Aujourd'hui insurpassable, et de ce fait trop peu employée – grâce soit rendue à Anne Blanchard, directrice artistique du Festival de Beaune, de sa fidélité –, dans les emplois de grand soprano haendélien, Karina Gauvin offre pour sa prise de rôle une authentique leçon de bel canto.

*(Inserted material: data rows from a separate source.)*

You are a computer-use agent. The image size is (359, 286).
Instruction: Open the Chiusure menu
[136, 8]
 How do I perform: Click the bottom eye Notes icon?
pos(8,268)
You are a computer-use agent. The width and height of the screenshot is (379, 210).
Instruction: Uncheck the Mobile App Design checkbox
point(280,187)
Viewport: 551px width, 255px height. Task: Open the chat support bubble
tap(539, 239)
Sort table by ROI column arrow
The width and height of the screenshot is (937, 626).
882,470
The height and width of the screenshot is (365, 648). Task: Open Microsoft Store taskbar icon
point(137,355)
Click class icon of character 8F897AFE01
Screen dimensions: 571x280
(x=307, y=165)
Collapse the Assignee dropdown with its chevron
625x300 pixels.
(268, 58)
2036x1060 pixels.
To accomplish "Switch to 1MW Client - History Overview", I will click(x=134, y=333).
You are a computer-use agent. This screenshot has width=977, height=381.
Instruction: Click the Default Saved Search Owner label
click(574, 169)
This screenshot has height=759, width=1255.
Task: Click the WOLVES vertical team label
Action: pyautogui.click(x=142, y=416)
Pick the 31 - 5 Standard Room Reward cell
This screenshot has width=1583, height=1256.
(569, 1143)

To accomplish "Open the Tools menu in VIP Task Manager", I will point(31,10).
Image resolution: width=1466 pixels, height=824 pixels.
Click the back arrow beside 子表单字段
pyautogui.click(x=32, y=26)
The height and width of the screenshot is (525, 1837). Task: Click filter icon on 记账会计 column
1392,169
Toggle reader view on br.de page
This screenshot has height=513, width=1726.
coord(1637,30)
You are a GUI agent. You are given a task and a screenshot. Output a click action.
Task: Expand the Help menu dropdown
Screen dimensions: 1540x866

Timbre pulpeux et clair, trille miraculeux, attaques franches mais toujours sensuelles, ornementation inventive mais jamais pléonastique, ce sont les plus rares vertus de la Cuzzoni, consignées par Charles Burney d'après le témoignage du flûtiste et théoricien Johann Joachim Quantz, que ressuscite la soprano québécoise. Et de ce chant nourri du legato le plus pur naît l'expression la plus juste et la plus intense, des plus infimes variations du vibrato à ces couleurs si savamment dosées qui, au-delà de l'art, sont les signes les plus subtils de la mise à nu de l'âme.
Malheureusement, Karina Gauvin, merveilleusement entourée dans l'Alcina d'ouverture de la précédente édition du festival, prêche ici dans le désert. Exceptons tout de même Paul Agnew qui, à force d'intelligence dramatique et musicale, triomphe d'un timbre de plus en plus mat et d'une couleur bien peu italienne dans un rôle composé pour Francesco Borosini, qui par ses dons phénoménaux participa à redorer le blason d'une voix de ténor occultée par la suprématie des castrats depuis près d'une siècle.
Haendel n'en offrit pas moins au fidèle – et parfois caractériel – Senesino un rôle à la hauteur de son prestige et de ses qualités expressives sans égales. La première scène de Bertarido, couronnée par l'étreignant Dove sei, amato bene ?, est à cet égard l'une des plus simplement bouleversantes jamais imaginées par le caro sassone. Le contre-ténor Daniel Taylor n'y répond que par un timbre livide et une placidité rythmique indéfendable, que ne peuvent compenser quelques sursauts de vivacité dans les pages les plus virtuoses, où sa voix retrouve une certaine assise dans des aigus insolents, mais un rien forcés.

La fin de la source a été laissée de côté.